= Dazhi building collapse =

2023 building collapse in Taipei, Taiwan

On the evening of September 7, 2023, an apartment building in the Dazhi area of Taipei, Taiwan, tilted and collapsed. The incident was widely attributed to improper diaphragm wall construction at a nearby development by KingTai Construction. By April 2024, five individuals related to the project had been indicted.

== Background ==

=== Development project ===
KingTai Construction was founded in 1979 and listed on the Taiwan Stock Exchange under ticker 2538 in November 1996. The company is active in the Taipei and New Taipei markets. After nearby residents raised safety concerns, the Department of Urban Development of Taipei City dispatched a letter on July 6, 2023, stating that a site inspection revealed “no immediate threat to public safety ... construction may proceed and will not be subject to further review.” Yu Ji-xue, director of the Taipei Construction Management Office, explained that when residents complained, the site excavation had not yet begun—only diaphragm wall work was in progress—and that on-site inspectors had found no obvious issues, though he did not rule out the possibility of error in that assessment.

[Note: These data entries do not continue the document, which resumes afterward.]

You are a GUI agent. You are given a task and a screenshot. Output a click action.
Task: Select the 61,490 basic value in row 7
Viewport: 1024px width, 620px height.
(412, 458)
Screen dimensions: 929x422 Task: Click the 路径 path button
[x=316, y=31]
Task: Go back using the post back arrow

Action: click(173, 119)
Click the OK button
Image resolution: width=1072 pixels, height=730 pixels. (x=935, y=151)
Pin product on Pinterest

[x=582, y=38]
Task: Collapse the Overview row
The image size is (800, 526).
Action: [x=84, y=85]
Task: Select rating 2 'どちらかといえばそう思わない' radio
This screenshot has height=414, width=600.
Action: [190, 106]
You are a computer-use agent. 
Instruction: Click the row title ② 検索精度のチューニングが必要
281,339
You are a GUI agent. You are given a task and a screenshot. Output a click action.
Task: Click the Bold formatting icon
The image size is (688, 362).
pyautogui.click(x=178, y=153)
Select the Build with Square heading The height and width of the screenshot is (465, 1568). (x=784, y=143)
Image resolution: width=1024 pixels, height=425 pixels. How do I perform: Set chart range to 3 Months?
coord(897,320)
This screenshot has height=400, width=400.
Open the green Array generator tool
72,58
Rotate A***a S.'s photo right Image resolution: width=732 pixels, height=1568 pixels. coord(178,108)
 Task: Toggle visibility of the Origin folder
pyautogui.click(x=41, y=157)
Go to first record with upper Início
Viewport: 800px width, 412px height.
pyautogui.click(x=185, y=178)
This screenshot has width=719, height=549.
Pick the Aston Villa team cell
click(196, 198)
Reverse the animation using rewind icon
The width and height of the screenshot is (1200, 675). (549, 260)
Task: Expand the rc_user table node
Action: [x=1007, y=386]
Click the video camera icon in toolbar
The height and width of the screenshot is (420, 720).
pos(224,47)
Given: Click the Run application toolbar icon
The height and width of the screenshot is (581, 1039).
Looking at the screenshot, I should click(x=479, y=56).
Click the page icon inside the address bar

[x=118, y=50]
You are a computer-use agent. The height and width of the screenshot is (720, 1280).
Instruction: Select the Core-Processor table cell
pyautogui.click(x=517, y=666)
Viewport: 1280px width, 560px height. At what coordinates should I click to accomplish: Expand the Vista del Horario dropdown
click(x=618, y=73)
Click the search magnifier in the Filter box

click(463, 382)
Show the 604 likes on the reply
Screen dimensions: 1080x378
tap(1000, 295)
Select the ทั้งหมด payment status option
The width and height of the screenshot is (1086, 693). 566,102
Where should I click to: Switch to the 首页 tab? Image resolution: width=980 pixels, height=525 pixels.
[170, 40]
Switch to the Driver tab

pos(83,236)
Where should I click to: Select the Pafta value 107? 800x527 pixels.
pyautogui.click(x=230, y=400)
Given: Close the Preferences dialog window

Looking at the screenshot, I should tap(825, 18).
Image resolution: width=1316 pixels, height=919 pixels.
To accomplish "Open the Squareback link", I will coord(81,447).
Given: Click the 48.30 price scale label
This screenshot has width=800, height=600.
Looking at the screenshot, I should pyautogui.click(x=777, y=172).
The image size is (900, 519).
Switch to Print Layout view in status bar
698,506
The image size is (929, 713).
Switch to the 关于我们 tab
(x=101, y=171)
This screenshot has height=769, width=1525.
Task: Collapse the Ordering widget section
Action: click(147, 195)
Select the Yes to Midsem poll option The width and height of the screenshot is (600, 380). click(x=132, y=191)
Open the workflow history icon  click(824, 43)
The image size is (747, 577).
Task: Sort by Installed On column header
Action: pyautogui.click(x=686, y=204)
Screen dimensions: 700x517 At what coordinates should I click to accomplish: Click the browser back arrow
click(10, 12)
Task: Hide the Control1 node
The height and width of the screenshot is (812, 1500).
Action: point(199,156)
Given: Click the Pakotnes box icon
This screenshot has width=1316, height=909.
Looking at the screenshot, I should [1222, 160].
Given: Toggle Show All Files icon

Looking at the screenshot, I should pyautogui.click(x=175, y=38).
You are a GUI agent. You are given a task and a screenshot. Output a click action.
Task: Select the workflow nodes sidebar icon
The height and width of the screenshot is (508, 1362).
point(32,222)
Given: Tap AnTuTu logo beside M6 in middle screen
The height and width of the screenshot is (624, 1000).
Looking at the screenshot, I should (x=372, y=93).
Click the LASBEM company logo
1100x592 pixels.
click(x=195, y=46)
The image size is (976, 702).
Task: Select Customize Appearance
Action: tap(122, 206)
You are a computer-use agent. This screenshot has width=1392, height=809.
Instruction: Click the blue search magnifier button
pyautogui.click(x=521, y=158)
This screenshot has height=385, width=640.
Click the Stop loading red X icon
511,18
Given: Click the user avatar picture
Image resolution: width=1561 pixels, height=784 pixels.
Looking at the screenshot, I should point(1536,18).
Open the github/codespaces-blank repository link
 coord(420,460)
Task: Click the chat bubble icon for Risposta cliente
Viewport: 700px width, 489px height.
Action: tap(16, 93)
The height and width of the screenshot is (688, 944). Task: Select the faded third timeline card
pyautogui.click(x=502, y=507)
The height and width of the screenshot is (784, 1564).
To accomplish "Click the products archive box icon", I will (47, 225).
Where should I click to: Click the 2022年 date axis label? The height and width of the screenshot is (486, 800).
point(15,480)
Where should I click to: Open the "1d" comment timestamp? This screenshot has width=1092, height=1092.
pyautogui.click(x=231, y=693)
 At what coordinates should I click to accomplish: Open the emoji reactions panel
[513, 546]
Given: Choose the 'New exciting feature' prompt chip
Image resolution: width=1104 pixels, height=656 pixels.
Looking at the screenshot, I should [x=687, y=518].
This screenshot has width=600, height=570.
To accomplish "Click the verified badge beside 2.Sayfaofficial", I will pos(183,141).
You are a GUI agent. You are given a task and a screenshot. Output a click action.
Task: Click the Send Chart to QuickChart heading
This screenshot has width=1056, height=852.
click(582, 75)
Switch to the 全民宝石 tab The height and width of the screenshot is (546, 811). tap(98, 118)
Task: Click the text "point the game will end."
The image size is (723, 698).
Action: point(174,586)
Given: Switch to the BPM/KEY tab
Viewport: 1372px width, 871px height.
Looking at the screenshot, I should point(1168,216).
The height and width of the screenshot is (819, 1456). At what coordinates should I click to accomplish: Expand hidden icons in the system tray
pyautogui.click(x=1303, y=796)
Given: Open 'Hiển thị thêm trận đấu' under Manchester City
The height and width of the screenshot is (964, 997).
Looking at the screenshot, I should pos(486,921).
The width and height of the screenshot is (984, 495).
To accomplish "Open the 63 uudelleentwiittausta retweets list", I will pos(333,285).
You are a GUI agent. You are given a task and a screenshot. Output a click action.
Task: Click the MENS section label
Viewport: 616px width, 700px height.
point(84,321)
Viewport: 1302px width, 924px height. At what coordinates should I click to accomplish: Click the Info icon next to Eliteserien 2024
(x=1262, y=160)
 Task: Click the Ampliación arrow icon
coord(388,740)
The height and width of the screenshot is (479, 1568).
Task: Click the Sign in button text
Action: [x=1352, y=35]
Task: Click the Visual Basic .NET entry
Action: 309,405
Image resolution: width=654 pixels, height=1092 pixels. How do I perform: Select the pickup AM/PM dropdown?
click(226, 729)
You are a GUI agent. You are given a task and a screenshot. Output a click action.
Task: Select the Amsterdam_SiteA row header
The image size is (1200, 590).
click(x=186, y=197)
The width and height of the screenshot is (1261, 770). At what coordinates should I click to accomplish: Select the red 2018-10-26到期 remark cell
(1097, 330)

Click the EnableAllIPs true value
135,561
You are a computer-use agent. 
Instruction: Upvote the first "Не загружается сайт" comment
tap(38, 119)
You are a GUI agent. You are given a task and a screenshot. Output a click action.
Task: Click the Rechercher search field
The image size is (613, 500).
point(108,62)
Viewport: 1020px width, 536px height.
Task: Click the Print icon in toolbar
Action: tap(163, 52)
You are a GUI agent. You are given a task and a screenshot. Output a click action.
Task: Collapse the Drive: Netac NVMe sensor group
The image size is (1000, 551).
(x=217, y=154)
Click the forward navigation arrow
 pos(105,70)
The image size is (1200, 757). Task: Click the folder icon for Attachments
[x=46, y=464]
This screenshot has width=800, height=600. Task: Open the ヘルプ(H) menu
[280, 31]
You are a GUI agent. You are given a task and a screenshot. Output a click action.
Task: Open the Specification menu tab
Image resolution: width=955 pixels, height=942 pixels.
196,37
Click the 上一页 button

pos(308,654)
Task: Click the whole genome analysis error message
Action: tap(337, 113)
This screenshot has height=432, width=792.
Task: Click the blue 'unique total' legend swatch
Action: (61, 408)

=== Affected residence ===
The building at Lane 1, Alley 94, Dazhi Street, Zhongshan District, Taipei, is an apartment complex over 30–40 years old. Early signs of structural problems appeared in early 2023 or March. Residents repeatedly reported issues to the developers—KingTai Construction and St. Defu Construction—but neither company assumed responsibility. In April and May, residents appealed to Taipei City Government. The July 6 letter again concluded no construction-related damage. City councillors Chen Yi-jun and Wang Shih-chien received complaints in July; KingTai responded by patching cracks with cement, but the situation worsened.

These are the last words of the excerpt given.